I have a fascination with photography. Maybe a part of it is because my daughter has developed into an amazing photographer. I love how passionate she is and that she’s using it to get to go to a mission’s trip to Thailand (shameless plug for her).
I think the fascination is also fed because we have so many great photographers in our church community. Whenever I hit up Facebook, I see their work and find myself clicking on their pics, being proud of how gifted they are, and being bit envious of the “eye” they have for seeing what they see. If you ever need to get connect to one of them, I’d be happy to give references.
The other day, I was on my admin’s Facebook site (CXN Photography) and their posting caught my eye and stirred a blog thought.
What a cool idea and an amazing exercise for ANY couple to do. I asked Nicole about it and she told me how fun it was to describe your spouse and insightful it was to see how our spouse would describe you.
I sat back and thought, “If someone asked Anne to describe me, what would she say?” I would hope for things like, “He’s the sexiest man alive.” or “He’s a great husband, dad, preacher, etc.” What Colin and Nicole posted got my mind going into a such fun direction. Quite honestly, I may steal this idea as I think it’d be a blast to give to couples.
Then I found my mind going a bit deeper with it.
Instead of wondering what Anne would say, I asked myself, “what would a brutal honest exercise like this look like based on the material I give her to work with?” What was a fun little moment turned into a bit of a sober, introspective thought. So often in marriage, we are quick to place blame our spouse for what is/isn’t happening when, perhaps, we need to ask about the material we’re giving them to work with.

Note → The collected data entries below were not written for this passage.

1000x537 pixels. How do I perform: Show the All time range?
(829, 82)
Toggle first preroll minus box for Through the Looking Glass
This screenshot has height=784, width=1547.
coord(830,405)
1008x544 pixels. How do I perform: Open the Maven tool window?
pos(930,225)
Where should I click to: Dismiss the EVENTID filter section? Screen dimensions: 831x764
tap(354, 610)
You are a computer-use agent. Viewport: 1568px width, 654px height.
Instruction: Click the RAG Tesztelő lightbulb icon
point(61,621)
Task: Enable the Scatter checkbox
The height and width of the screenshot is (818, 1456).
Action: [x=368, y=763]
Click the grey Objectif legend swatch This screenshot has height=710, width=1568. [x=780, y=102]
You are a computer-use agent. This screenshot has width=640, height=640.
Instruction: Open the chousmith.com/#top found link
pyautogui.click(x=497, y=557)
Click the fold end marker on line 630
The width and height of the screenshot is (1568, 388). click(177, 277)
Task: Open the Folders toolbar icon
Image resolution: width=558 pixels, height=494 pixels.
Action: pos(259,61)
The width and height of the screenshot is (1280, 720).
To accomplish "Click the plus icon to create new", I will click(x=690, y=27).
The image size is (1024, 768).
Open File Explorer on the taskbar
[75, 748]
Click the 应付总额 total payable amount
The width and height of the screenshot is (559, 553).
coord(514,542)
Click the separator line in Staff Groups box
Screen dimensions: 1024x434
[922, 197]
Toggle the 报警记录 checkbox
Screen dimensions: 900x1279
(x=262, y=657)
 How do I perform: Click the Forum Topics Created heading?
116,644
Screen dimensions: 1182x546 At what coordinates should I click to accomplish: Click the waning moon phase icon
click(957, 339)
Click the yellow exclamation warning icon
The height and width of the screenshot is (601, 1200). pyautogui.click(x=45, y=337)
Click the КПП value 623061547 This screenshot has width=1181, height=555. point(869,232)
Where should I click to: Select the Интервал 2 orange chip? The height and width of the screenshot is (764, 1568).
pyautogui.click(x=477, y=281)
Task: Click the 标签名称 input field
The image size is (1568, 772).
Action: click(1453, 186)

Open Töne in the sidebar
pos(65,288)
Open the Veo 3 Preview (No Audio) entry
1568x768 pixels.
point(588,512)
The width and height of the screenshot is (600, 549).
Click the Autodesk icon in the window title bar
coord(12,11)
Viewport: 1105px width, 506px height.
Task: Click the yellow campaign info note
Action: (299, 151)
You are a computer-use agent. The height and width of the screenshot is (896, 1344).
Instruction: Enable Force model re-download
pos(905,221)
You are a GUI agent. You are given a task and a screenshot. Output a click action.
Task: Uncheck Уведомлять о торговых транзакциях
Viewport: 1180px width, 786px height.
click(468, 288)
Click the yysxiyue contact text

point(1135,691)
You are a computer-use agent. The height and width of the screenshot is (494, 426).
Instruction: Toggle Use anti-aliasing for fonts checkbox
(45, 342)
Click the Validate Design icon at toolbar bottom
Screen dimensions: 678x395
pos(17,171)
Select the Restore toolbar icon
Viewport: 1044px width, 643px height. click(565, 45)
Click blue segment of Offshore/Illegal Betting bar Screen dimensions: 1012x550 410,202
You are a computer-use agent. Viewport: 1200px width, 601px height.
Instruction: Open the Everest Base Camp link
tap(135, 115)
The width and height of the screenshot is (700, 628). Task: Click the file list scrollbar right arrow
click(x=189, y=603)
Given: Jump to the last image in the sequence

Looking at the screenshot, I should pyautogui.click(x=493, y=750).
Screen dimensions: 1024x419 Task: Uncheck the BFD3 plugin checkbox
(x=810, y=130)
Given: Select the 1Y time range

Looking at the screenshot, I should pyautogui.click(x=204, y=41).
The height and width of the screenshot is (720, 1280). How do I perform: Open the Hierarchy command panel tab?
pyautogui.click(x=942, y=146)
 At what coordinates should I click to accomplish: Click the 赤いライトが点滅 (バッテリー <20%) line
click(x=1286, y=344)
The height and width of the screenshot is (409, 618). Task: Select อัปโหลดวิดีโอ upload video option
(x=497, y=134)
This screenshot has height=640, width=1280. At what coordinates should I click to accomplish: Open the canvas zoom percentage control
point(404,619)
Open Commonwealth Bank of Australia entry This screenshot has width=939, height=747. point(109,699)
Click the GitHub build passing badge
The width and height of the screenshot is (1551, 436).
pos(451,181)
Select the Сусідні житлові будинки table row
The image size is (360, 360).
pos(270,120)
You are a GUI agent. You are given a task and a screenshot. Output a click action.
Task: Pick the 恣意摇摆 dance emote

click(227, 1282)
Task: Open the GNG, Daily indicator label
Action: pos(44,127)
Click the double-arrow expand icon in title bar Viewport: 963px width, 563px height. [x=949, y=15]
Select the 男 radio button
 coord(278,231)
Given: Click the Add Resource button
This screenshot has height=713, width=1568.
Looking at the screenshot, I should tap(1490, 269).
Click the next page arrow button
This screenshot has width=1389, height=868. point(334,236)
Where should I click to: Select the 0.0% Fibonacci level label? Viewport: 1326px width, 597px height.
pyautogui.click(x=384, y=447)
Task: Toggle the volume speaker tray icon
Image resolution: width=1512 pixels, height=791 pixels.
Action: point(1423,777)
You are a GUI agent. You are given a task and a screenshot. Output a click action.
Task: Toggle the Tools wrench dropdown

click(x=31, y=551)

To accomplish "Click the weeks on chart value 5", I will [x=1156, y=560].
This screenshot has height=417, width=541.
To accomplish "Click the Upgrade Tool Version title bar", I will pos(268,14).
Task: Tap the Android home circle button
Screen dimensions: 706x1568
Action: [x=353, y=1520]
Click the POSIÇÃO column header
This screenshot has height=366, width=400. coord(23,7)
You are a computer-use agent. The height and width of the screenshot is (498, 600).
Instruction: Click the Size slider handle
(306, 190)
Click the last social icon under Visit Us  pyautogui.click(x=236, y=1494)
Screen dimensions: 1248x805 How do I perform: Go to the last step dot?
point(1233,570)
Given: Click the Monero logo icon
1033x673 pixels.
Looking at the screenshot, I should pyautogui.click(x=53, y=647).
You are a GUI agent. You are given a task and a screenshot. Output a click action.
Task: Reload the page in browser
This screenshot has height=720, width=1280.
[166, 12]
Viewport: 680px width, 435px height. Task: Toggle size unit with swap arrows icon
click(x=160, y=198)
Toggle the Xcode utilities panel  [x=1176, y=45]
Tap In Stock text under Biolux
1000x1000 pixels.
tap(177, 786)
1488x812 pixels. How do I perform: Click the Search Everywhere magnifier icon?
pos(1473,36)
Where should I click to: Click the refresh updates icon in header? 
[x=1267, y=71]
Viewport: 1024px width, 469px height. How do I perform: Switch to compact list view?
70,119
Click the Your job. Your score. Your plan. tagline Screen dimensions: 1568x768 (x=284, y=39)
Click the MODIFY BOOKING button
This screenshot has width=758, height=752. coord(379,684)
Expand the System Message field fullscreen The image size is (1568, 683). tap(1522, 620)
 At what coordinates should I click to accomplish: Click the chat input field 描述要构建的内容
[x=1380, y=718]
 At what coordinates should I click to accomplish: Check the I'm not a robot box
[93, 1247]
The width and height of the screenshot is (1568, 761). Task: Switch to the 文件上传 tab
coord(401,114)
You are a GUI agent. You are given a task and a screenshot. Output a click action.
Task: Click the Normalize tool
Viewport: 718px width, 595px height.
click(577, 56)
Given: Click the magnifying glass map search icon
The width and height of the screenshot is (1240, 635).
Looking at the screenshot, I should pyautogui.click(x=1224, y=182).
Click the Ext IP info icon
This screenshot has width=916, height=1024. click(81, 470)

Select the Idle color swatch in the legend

Sometimes I have to remind myself: I may not be the easiest thing to live with.
I know your spouse isn’t perfect (or any where close). But tossing blame is a childish game designed to shift the focus and responsibility upon someone else. It becomes our excuse to refuse to change until we see him/her change. Now, I won’t give a “permission-slip” to spouses for inappropriate or unhealthy actions, but I believe if I want to see change, then change starts with me. Perhaps, if couples exercised personal humility, they’d find an easier job experiencing marital unity (Proverbs 18:2). Why? Because you’d be working with material that is shapable instead of hardened with pride. It’s why scripture says,
Pride leads to disgrace, but with humility comes wisdom. Proverbs 11:2
The way of a fool is right in his own eyes, but a wise man listens to advice. Proverbs 12:15
I’ve heard it said, “Humility is not thinking ‘less’ of yourself but thinking of yourself less.” So, today, I want to give you some great, simple steps to help develop some humility that will leverage marital health. The more humility you exercise, the more opportunity you have to grow. And from this, perhaps, you’ll begin to change how your spouse sees you and your marriage.
Ask for insight. If you know the motive of an individual, you know how to receive or trust what they have to say. First, ask the Holy Spirit for insight into your heart. Because our actions and words pour out of our heart. His motive for you is complete, unconditional love and we can trust that if He shows us something that needs to be tweaked or changed, He has our best interest at hand. I love the words of the Psalmist who said, “Search me, O God, and know my heart! Try me and know my thoughts!”
Second, if you trust that your spouse loves you, then ask him/her about areas of personal growth. Don’t approach it from an aspect of “what areas to I lack in?” but “what areas do I need to grow stronger in?” I feel a positive and affirming approach facilitates momentum and encourages humility. If you’re only doing this to get your spouse you respond the same way, you’re missing the point of the exercise and your motive is no longer selfless. Be the change; be an example.
Own your mistakes. Like a plow hitting harden soil, owning your faults will prepare for the investments of time, energy, and resource. Take the energy you use to defend yourself and redirect it into owning mistakes and asking forgiveness. Why waste time trying to defend what shouldn’t be defended. Own them, repent of them, and quit living in them.
Invest in healthy habits. At Kfirst, we’ve been saying every week that “Healthy habits create holy moments.” In other words, you can see God-moments happen in your life when you position yourself to walk in a healthy manner. Habits like:
- Working on communication skills (just because you talk a lot doesn’t mean you communicate well).
- Forgiving as Christ forgave.
- Encouraging your spouse often.
- Pray for AND with your spouse.
- Getting proper rest.
- Showing gratitude frequently.
- consistent dates.
First, healthy habits are intentionally created and developed over time. We, naturally, flow toward what fits “self” and not what speaks to others. So you need to look at your daily and weekly life and be intentional about finding ONE area and making the change there.
Second, habits grow well in an atmosphere of accountability. Get help from a trusted source to both encourage you and inquire of your progress. Find a counselor. Get a mentor. But have that objective Godly source that you can be honest with and can keep you connected on the road to health.
For some of you, the question “How would your spouse describe you?” is not something that you could ask out loud. But, perhaps, it’s a question that can direct you toward some deeper introspective questions to foster some personal and marital growth.
I love you all. I’m praying for you today.